## Begin DATASET ROWS
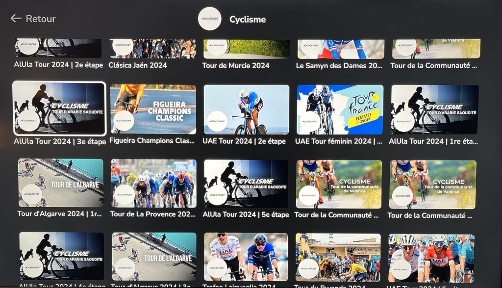Select Trofeo Laigueglia two riders thumbnail

[246, 257]
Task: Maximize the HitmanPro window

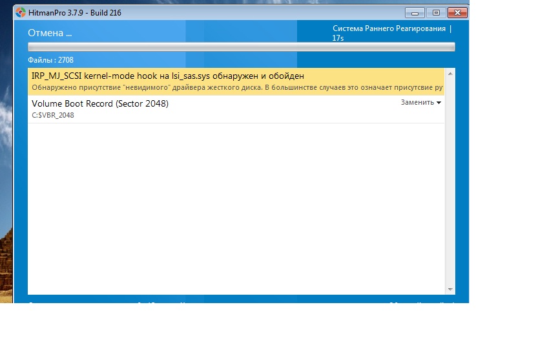Action: pos(436,13)
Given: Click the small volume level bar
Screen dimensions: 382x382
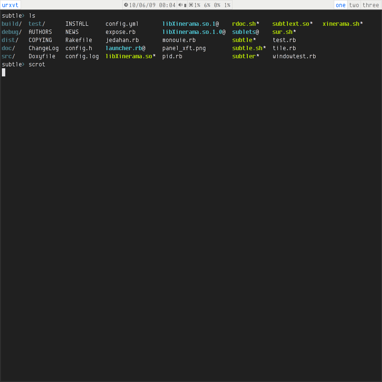Looking at the screenshot, I should [185, 5].
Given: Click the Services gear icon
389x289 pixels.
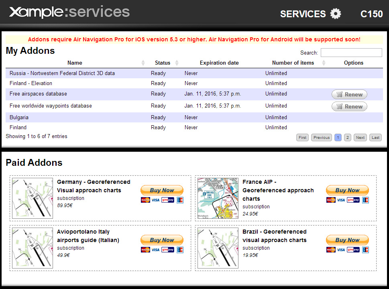Looking at the screenshot, I should [335, 14].
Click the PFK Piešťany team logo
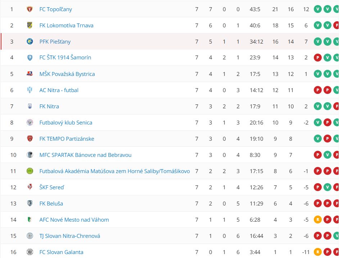The height and width of the screenshot is (258, 339). click(30, 41)
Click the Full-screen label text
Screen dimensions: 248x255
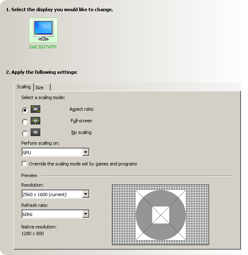point(81,121)
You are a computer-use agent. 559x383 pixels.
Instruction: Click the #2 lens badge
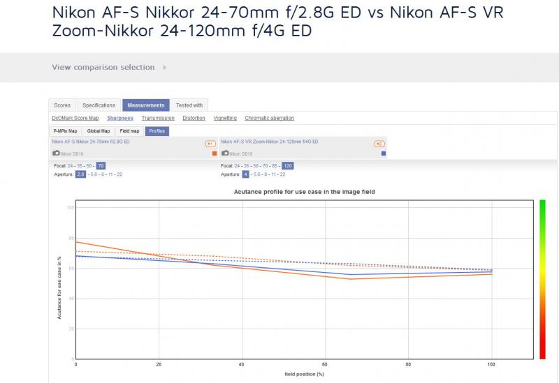click(x=379, y=144)
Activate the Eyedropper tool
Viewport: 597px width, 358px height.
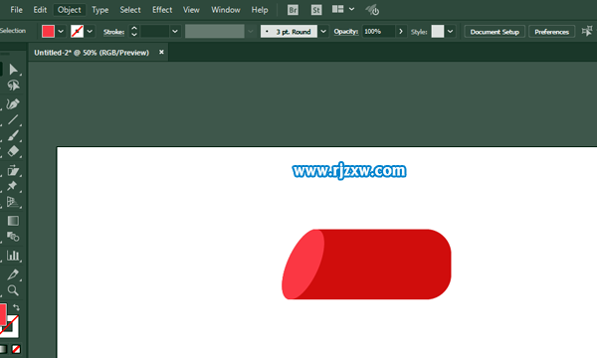pos(13,274)
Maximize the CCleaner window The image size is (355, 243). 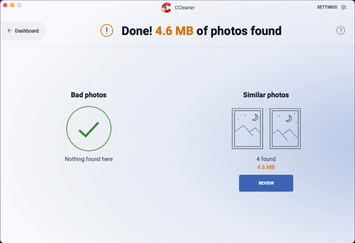(x=19, y=5)
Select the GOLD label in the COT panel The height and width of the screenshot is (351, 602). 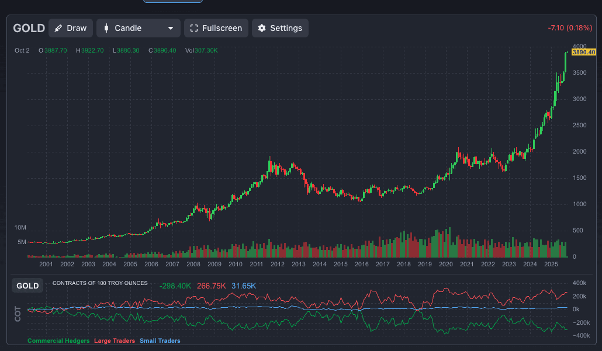(27, 286)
## End DATASET ROWS
→ **THE REQUEST**
Please rewrite the listing from its start up to and including the line with "The height and width of the screenshot is (258, 339).", replacing "volume level bar" with "brightness level bar" and leaving everything else unchanged. Omit the pictures from your answer.

→ **EXERCISE RESULT**
Select Trofeo Laigueglia two riders thumbnail

[246, 257]
Task: Maximize the HitmanPro window

Action: pos(436,13)
Given: Click the small brightness level bar
Screen dimensions: 382x382
Looking at the screenshot, I should [185, 5].
Given: Click the Services gear icon
389x289 pixels.
Looking at the screenshot, I should [335, 14].
Click the PFK Piešťany team logo
The height and width of the screenshot is (258, 339). click(30, 41)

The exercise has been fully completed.